Assigned task A:
In the forum thread about pre-run food, how long a gap between eating and running does ianstevens recommend?
Assigned task B:
Transcribe the forum thread about pre-run food from "Post edited at 12:49" to "thing at a time.".

Reading passage:
# # # #

I went on my usual Thursday evening run last night (around 16k) at about 6pm. At about 4.45pm I scoffed a bowl of microwave porridge in a bid to get some "fuel" without feeling full for my run. Towards the end of my run I was definitely feeling the hunger pangs and a bit low on energy.

I plan on running for longer over the coming weeks and months so I feel I need to sort out my pre-run food.

Would be grateful for all and any suggestions and advice on what other runners take in pre-run?

Many thanks

Rob
 The Potato 04 Mar 2016
In reply to rob sykes:
what kind of run were you doing (road, hilly etc)?
I find Im ok up to about 13 miles on road or moderate trails with no food so long as Ive had a little bit before heading out, doesnt matter too much what it is so long as it isnt very sweet or too heavy i.e. lots of fats and meats.

Porridge should be fine, might just be that you need to take something with you as you can easily over eat before a run, perhaps take a banana with you next time?
Post edited at 12:49
 ianstevens 04 Mar 2016
In reply to rob sykes:
Your pre-run sounds reasonable, although I'd be tempted to eat a little earlier, leaving a 2 hour gap between food and running. Partly due to the fact that food sits heavy in my stomach and 2 hours seems to be long enough so that I don't chunder, and partly becasue the oats in porridge take a while to digest and get sugars into the bloodstream. Play around with it and see what works for you, changing one thing at a time.

I'd be tempted to add food into the run - either a banana, some sort of energy bar (you can make your own by blending dates, dried fruit and nuts 1:1:1) or even an gel.
Post edited at 12:52
 Rampikino 04 Mar 2016
In reply to ianstevens:

> I'd be tempted to add food into the run - either a banana, some sort of energy bar (you can make your own by blending dates, dried fruit and nuts 1:1:1) or even an gel.

# # # #

Dataset extract:
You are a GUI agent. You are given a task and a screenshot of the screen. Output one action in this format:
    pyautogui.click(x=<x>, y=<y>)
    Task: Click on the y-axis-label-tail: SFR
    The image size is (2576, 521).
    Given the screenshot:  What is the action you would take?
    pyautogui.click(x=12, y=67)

# # # #

Worked solution A:
A 2 hour gap.

Worked solution B:
Post edited at 12:49
 ianstevens 04 Mar 2016
In reply to rob sykes:
Your pre-run sounds reasonable, although I'd be tempted to eat a little earlier, leaving a 2 hour gap between food and running. Partly due to the fact that food sits heavy in my stomach and 2 hours seems to be long enough so that I don't chunder, and partly becasue the oats in porridge take a while to digest and get sugars into the bloodstream. Play around with it and see what works for you, changing one thing at a time.